「形見分けで親族同士のトラブルに発展した」「誰がどの形見をもらうのか揉(も)めた」など、形見分けのトラブルで悩んでいる方は多いでしょう。
形見分けは故人が持っていたものを親族や友人たちで分け合う大切な作業です。
だからこそ、慎重に進めていかなければ親族同士で不仲になってしまうなどのトラブルが起きてしまいます。
本記事では、形見分けで起こることが多いトラブルを踏まえ、対処法や注意点を解説しましょう。
この記事を読むことで、形見分けのトラブル対処法やスムーズに進めるコツなどが分かります。
気になっている方はぜひ参考にしてください。
形見分けとは?
まずは、形見分けがどんな作業なのか基本情報をチェックしましょう。
故人との思い出が詰まったものを分配する
故人の近親者や親しかった人の間で、故人が大切にしていた愛用品・思い出の品などを分配し合うことを形見分けといいます。
形見分けは、故人との思い出をいつまでも大切に温めるための作業でもあるようです。
形見分けでもらった品を見るたびに、故人との思い出が蘇(よみがえ)るでしょう。
故人の姿形が思い起こされるようなものだからこそ、故人の形見となります。
故人との思い出が蘇るものは人それぞれ異なるので十分に話し合うことが大切です。
四十九日を目安に行うのが理想
形見分けは何日にすべきと決まっていませんが、四十九日などの法事を目安に行うのがベストだといわれています。
法事では親族や交流のあった人たちが集まりやすいときでもあるため、形見分けがしやすくなるからです。
できれば、親戚縁者が集まりやすい日をねらって形見分けをした方がトラブルを未然に防ぐことができるでしょう。
最近では、親族同士でトラブルにならないよう、生前に形見分けをする人が増えてきました。
生前の形見分けは、自分の意思で相手に贈ることができるメリットがあります。
故人の近親者・親しかった人が対象者
形見分けの対象者にルールや決まりはありませんが、一般的に故人の近親者や特に親しかった人が形見分けの対象者となります。

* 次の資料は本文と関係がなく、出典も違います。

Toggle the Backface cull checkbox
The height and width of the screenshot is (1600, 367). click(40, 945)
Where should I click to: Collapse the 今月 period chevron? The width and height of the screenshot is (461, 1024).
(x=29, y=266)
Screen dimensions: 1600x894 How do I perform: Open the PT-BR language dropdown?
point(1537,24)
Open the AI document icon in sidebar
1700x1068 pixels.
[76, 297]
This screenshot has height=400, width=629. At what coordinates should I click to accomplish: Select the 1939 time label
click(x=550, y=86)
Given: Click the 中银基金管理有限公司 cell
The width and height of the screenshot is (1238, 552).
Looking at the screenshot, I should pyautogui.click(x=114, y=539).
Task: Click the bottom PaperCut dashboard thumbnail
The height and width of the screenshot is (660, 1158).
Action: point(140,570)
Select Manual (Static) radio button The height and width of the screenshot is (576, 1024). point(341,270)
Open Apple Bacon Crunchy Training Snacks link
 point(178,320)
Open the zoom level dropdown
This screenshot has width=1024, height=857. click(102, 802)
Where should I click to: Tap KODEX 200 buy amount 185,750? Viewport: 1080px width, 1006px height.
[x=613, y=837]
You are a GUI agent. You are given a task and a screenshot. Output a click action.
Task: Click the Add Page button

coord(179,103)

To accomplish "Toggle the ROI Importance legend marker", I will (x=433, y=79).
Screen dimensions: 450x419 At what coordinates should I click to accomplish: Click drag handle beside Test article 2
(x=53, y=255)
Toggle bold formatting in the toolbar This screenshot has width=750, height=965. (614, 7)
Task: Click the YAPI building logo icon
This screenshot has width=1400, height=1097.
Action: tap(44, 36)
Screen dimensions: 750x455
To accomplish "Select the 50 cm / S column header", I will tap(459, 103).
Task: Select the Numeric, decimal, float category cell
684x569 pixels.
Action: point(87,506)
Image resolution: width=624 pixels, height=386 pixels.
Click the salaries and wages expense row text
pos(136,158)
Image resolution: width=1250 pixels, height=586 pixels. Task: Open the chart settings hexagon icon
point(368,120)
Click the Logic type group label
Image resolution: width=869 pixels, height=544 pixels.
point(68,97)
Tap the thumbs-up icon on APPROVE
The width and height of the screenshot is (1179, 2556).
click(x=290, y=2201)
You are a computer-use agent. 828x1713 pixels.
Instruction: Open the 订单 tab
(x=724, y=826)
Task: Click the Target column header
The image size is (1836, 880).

前述したように、形見分けはいつでも故人を偲ぶことができるように行われるものなので、故人に対して同じ気持ちを持っている人なら対象者になり得るでしょう。
配偶者や子共はもちろん、孫・子共の配偶者・友人でも構いません。
形見分けで起こることの多いトラブル
それでは、形見分けで起こることの多いトラブルをいくつか紹介します。
渡し方や口約束で親族・親族以外と揉めてしまう
形見分けでよくあるトラブルが、形見の渡し方や口約束によって親族または親族以外との間で揉めてしまうことです。
たとえば、「あの大きな絵画とオブジェを故人からもらう約束をしていた」と周囲に伝える人がいれば一気に雲行きが怪しくなります。
遺言書にしっかりと書かれていれば誰も文句はいえませんが、その人自身が勝手に発言している場合は大問題です。
たとえ、事実であったとしても口約束では他の親族とトラブルになってしまいます。
また、故人の所有物を勝手に親族以外に渡したことでトラブルになるケースもあるでしょう。
あくまで、故人の所有物はすべての親族(配偶者や子どもなど)に相続権があり、相続権のある人の同意を得ずに勝手に親族以外に渡してはいけません。
間違って思い出の品を処分してしまう
遺品整理の段階でよくある形見分けトラブルとして、間違って思い出の品を処分してしまったというケースがあります。
自分にとってはゴミと同じものだとしても、他の人にとっては故人との思い出が詰まっている大切なものかもしれません。
思い出が詰まった遺品を勝手に処分してしまうと、親族同士のトラブルに発展するケースがあります。
遺品整理では親族との話し合いがとても重要になるため、どんなものを思い出として残しておくのか事前に確認することが大切です。
高価な形見の取り合いに
遺品の中にはアクセサリーや宝石など、高価なものもあるでしょう。
高価な品々の形見分けでは、よく親族同士の取り合いによるトラブルが起きています。
高価なものを自分のものにしようと、勝手に遺品整理を始める人も出てくるので注意が必要です。
また、価値が非常に高い遺品は形見分けの対象とせず、「遺産分割の対象」となります。
遺産分割の対象となるものは、遺産分割協議によって誰が相続するかを決めることになるでしょう。